EXTRACTED TEXT FROM PAGE:



78

UNIVERSITY OF ILLINOIS.

various groups of cryptogams and phanerogams and the culture of bacteria, etc. The museum is particularly fortunate in its collectiohs in zoology, possessing, in mounted specimens of skeletons, nearly all the ruminants of North America, and representatives of all orders of mammals except Proboscidea; exhibiting fifty species by eighty mounted specimens, with numerous skeletons. In birds it represents all the families of North America, having two hundred and forty species, represented by over four hundred specimens. Its articulates number more than three thousand specimens; its fishes, four hundred; its radiates, three hundred, and its reptiles nearly one hundred. Sea, land and fluviatile shells are represented by seventeen hundred species. The museum also contains nearly one hundred specimens, representing the osteology of vertebrates; alarge collection of the nests and eggs of birds; a collection of Indian implements; and a manikin, a dissected eye and a trachea, in papier mache. The library and collections of the University are supplemented by those of the State Laboratory of Natural History, and the State Entomologist, to which the students in this department have access.
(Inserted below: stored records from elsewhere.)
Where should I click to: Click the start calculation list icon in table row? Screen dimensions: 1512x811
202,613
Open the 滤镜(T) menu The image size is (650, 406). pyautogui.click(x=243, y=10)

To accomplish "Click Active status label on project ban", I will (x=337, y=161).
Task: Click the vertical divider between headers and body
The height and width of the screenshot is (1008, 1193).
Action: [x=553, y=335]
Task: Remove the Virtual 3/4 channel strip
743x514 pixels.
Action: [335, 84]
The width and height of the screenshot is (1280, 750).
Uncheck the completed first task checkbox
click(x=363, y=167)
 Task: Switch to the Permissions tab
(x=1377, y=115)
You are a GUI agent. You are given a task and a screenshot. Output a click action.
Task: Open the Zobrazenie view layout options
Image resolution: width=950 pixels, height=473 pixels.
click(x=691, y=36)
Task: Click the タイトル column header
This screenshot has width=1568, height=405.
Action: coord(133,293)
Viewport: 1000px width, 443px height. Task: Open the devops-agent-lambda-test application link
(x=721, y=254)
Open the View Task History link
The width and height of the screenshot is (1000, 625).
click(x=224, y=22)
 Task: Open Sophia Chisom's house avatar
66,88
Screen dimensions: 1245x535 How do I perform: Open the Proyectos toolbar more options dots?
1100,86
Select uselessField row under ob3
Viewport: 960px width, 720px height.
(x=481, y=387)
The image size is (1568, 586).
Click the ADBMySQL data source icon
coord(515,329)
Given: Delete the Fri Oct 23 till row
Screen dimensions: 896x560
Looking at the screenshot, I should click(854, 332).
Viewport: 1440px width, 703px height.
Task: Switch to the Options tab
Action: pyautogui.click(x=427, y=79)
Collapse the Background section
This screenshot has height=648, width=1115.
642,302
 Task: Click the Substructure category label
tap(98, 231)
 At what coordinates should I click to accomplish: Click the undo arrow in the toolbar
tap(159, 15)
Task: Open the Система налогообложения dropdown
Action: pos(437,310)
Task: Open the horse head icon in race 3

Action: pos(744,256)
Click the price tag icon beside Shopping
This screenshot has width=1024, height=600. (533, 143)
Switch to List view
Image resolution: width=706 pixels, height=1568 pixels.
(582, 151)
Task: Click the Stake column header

Entomology.— The study of Entomology, pursued during a single term of the freshman year, is necessarily made largely empirical and practical, the subject to which it is principally directed being the place of the insect world in the general system of organic life; and, incidentally to this, the relations of insects to the interests of man. The foundation for a knowledge of structural entomology is laid by the discussion and detailed study of a typical insect; and for that of the orders, by a generalization of the characters of selected groups of specimens representing each. A large part of the time is devoted to the study of the characters, life histories, habits and economic relations of a selected list of especially important insects. Specimens of these in their different stages, together with synopses and descriptions of the families to which they belong, are furnished the students, and the essential facts not discoverable by direct observation, are given in lectures or acquired by study of text.